To be done: Return the text of every entry below, line for line and without any change, and leave out the pictures.

----------

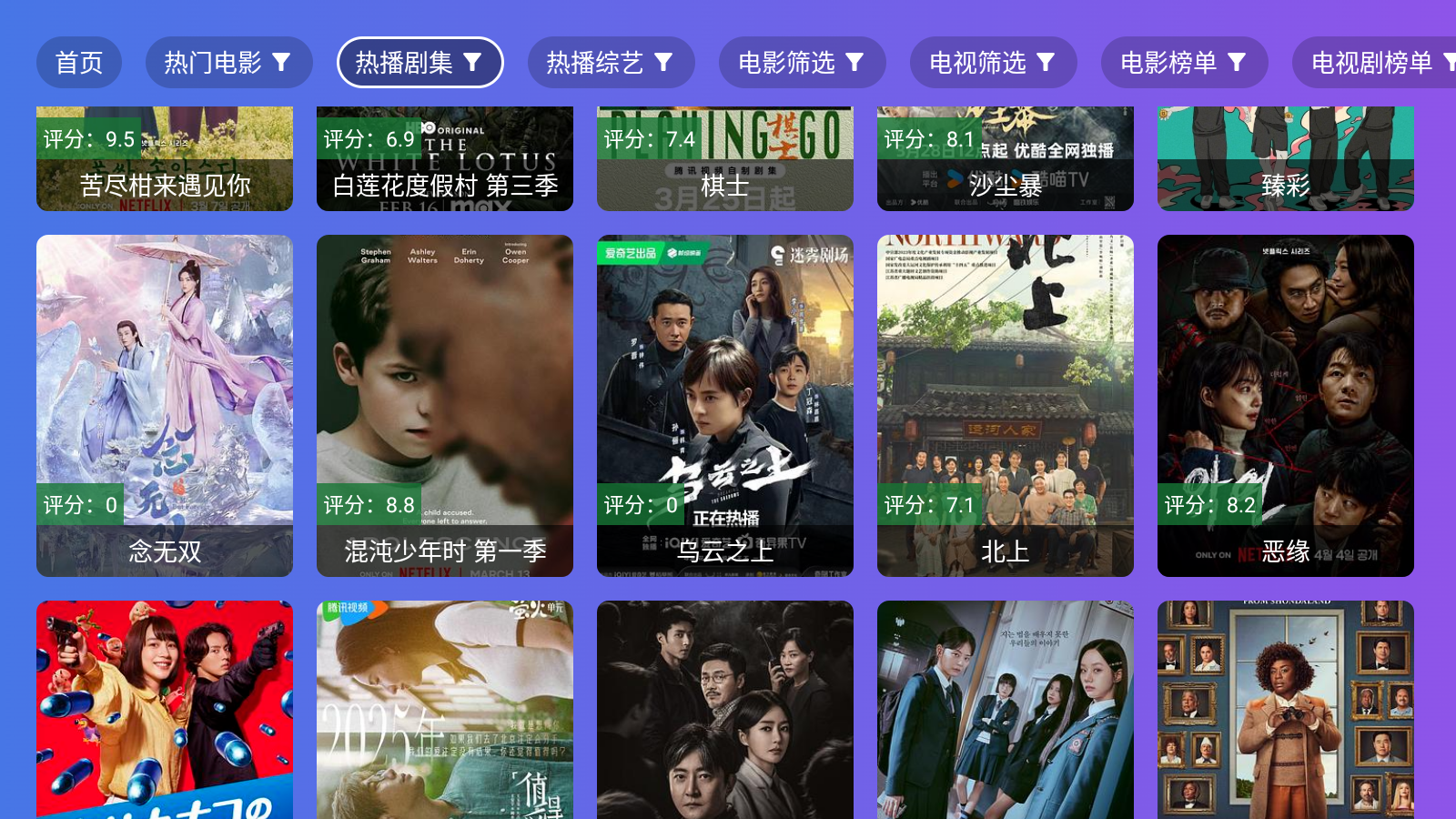Viewport: 1456px width, 819px height.
Task: Select the 沙尘暴 series card
Action: pos(1006,159)
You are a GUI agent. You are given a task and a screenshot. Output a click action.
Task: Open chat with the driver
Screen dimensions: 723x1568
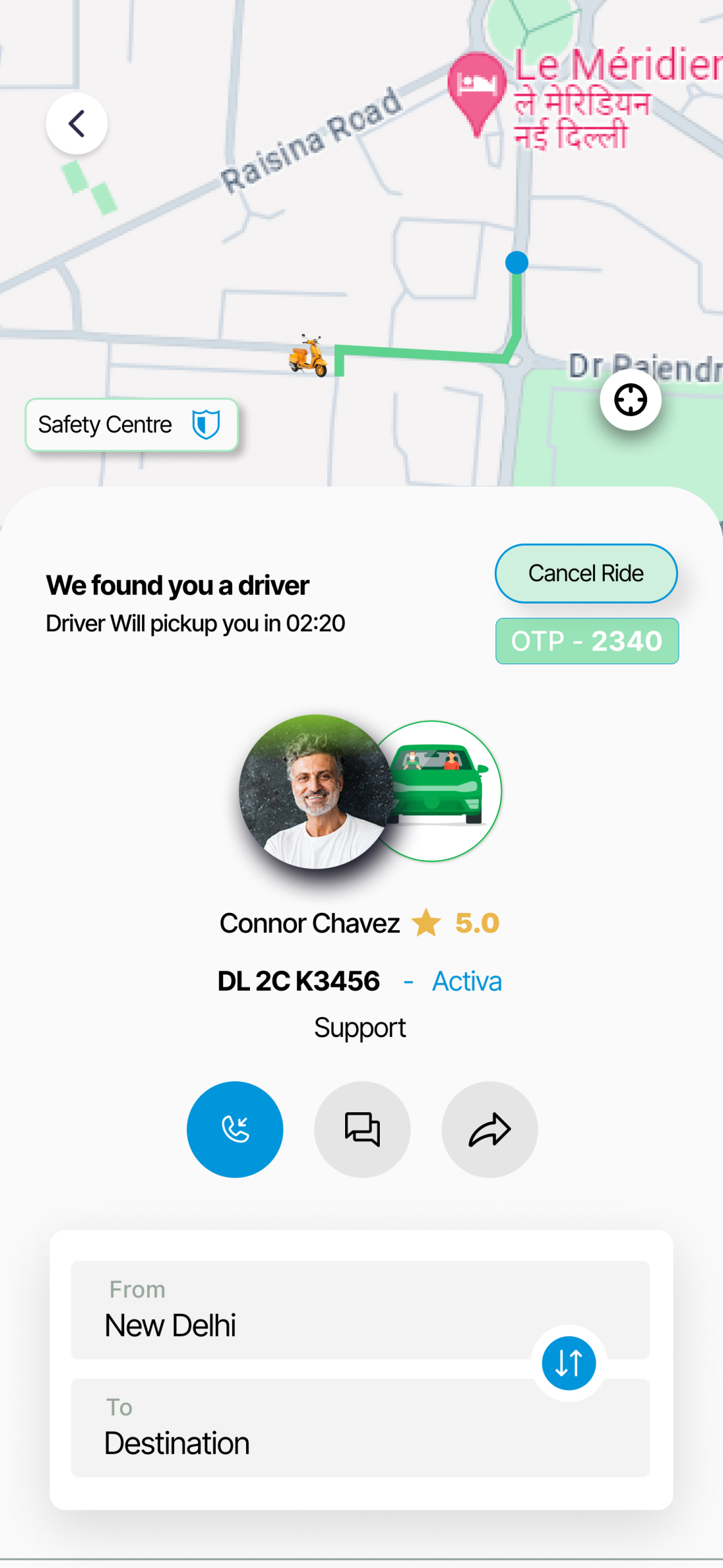tap(362, 1129)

----------

Answer to this problem:
Viewport: 1456px width, 819px height.
Task: Select the 沙尘暴 series card
Action: pos(1006,159)
You are a GUI agent. You are given a task and a screenshot. Output a click action.
Task: Open chat with the driver
Screen dimensions: 723x1568
tap(362, 1129)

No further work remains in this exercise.